WORK TO DO:
A) In the forum thread about tubes in tires, in what year did the first poster's machine come with tubes?
B) From the forum thread about tubes in tires, explain why Fat City says rusty rims should be sanded or painted when tubes are used.
C) Resume the forum thread about tubes in tires after its final post.

EXTRACT TO READ:
---------------
I am a tube guy also. That might be because our machine came with tubes back in 1971. When I changed over to the X-Tracs, I put new tubes in. The only reason why I did was because I cut through one of the original tubes when I removed the original tires. If I didn't damage it, I would have used the same original tubes. Maybe I could have patched it, but I didn't want to take any chances. And... the originals were a thicker tube.

I do not see what the big deal is about using tubes. You put them in one time with some hassle and then it is done. I am also the type of guy that does not have time nor do I want to fuss with things during the winter months. All I want to do is clear my property with the least amount of problems and go back inside. 



Vermont007 said:


> Mark me down as a Tube Guy. I can't afford to be fiddling around with a broken bead in the middle of winter.
> 
> All of my tires that are subjected to being twisted now have tubes . . . . SnowBlower, WheelBarrows, Garden Tractor Front Tires, and WoodSpliter.
> 
> It seems that once tubless tires get more than 2 years old, and wheels get rusted and tires get dirty, you can't rightly count on a seal that sticks. Tubes solve that problem.


----------



## Fat City (Feb 11, 2017)

Tube or tubeless, give the tire a thunk with a hammer handle . Inflate if soft . Tubes require a smooth inside rim , sand, paint rusty rims so rust doesn't puncture tube, or cover rough area with tape . If you like bicycles, tubes are a no brainer, as your already familar . Tubes are not as prone to jumping off rim, the way a [ soft ] tubeless can . Install chains with tire soft, inflation tightens chains .
---------------
DATA EXCERPTS:

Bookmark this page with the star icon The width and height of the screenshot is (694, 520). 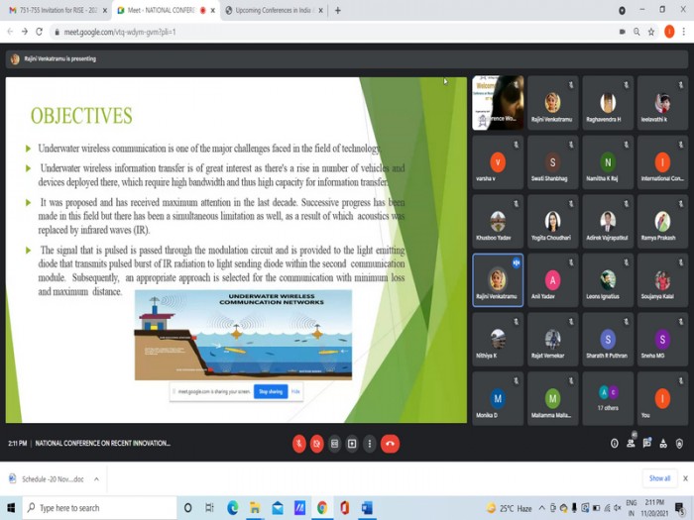click(651, 32)
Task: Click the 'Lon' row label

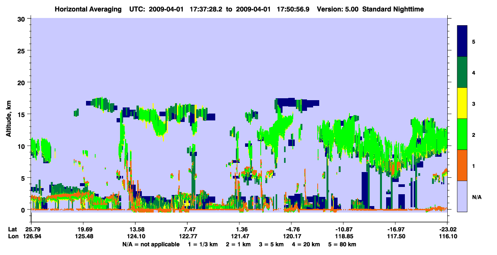Action: (13, 237)
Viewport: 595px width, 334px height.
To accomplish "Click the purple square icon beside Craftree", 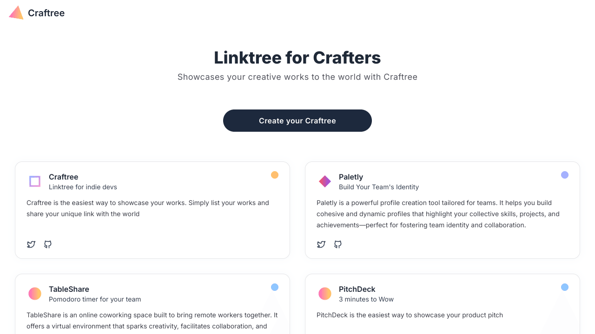I will pyautogui.click(x=34, y=181).
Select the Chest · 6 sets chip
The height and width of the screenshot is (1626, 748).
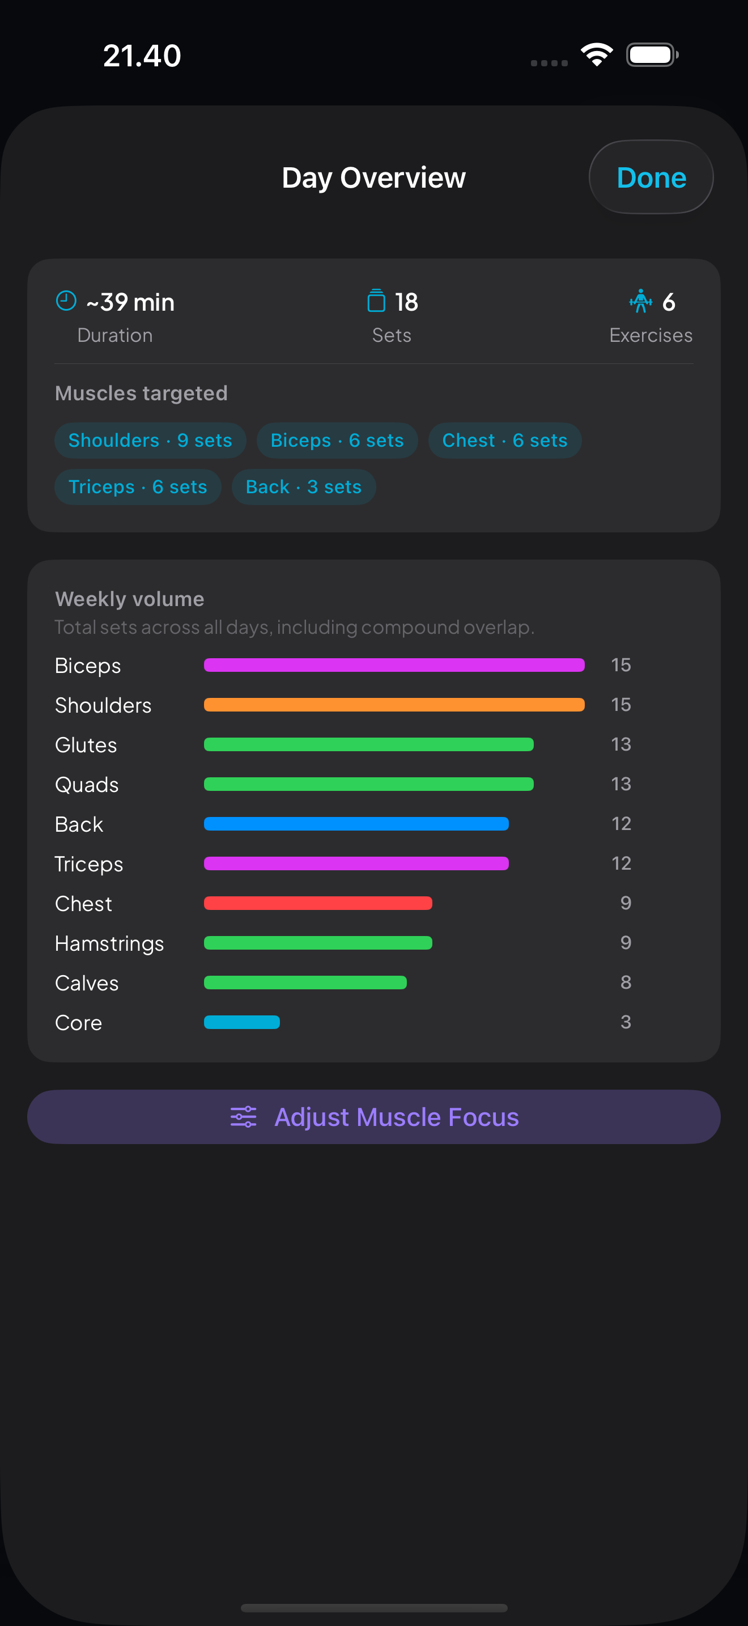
---------------
TASK-BY-TASK ANSWERS:
A) 1971.

B) Tubes need a smooth inside rim, and rust on the rim can puncture the tube. Sanding and painting the rim, or covering the rough area with tape, keeps the rust from damaging the tube.

C)
----------



## dhazelton (Dec 8, 2014)

Small tubes at Tractor Supply are around $15 or more. New tires online aren't a heck of a lot more.


----------



## cranman (Jan 23, 2016)

I've been buying tubes for 6 inch rims for under $8 at Tractor Supply...the bigger ones for the rear of lawn tractors are $18-21.


----------



## Blackstar (Dec 27, 2010)

JLawrence08648 said:


> I had to convert several to tubes, wheelbarrow, mower, snowblower, though I don't go out of my way to do it.
> 
> YouTube has a video of someone filling their tire with expanding insulating foam.


----------



## JLawrence08648 (Jan 15, 2017)

I watched this video last summer. The gist of it is it works but you have to put water in the tire before you fill it with expanding insulating foam then drain the water. The foam is only activated by moisture and the environment inside the tire is too dry. This is what he discovered! It was a learning experience for him. He used a few cans of foam as the first did not expand. He kept drilling holes in the tire. It was funny. I felt sorry for him but he did nothing to cover up his mistake so I respect him for that. It was all real.



Blackstar said:


> https://www.youtube.com/watch?v=7p7U27r_kGg


----------



## dhazelton (Dec 8, 2014)

"Sets off with water" - huh?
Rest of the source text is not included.